Original URL: https://www.theregister.co.uk/2006/03/22/missing_emails/
Merrill Lynch to cough $2.5m for missing emails
SEC action settled
Merrill Lynch and the US Securities and Exchange Commission have settled proceedings brought over a failure by the company to promptly produce emails requested by SEC staff. The brokerage firm will pay $2.5m.
The proceedings related to “various investigations and inquiries” being carried out by SEC staff into Merrill Lynch between October 2003 and February 2005. In the course of this, according to the SEC, it had asked the firm to provide certain emails dealing with its business as a broker, dealer and member of an exchange.
US regulatory rules require that securities and investment firms have adequate systems, procedures and policies in place to promptly produce evidence, including emails, requested in the course of an investigation. Communications relating to its business must be kept for three years.
However, according to the SEC, on numerous occasions Merrill Lynch was unable to furnish the requested emails promptly. On one occasion it took around seven months to produce the emails, on another around five months. The regulator found that Merrill Lynch had wilfully breached the Securities and Exchange Act 1934, and Rules relating to it.
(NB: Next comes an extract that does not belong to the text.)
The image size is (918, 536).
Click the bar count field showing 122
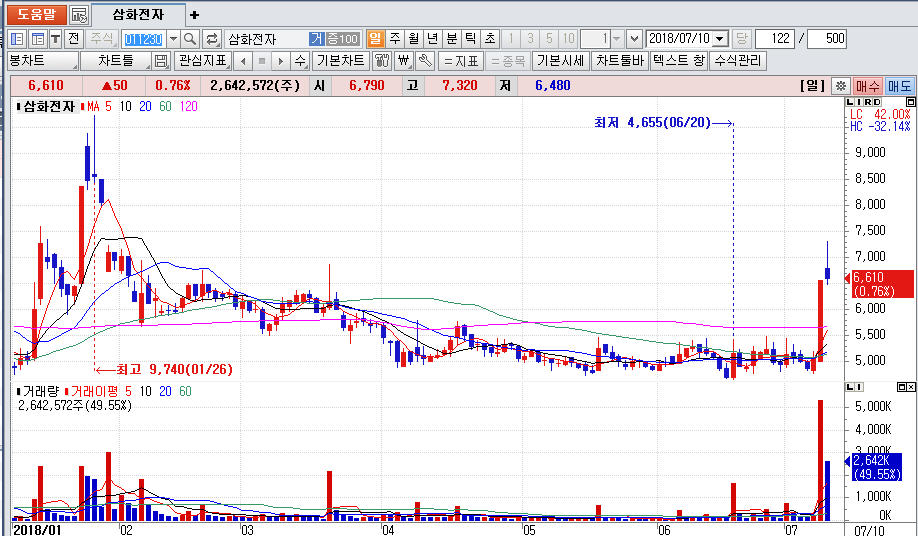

The action has now settled, with the firm, which has not admitted any wrongdoing, undertaking to review its systems, procedures and policies in connection with email retention and to appoint a consultant to advise on the review.
The SEC has censured Merrill Lynch and imposed a penalty of $2.5m. Merrill Lynch spokesman Mark Herr told Reuters that the firm has improved its systems and now believes it is able to promptly provide any further requested emails.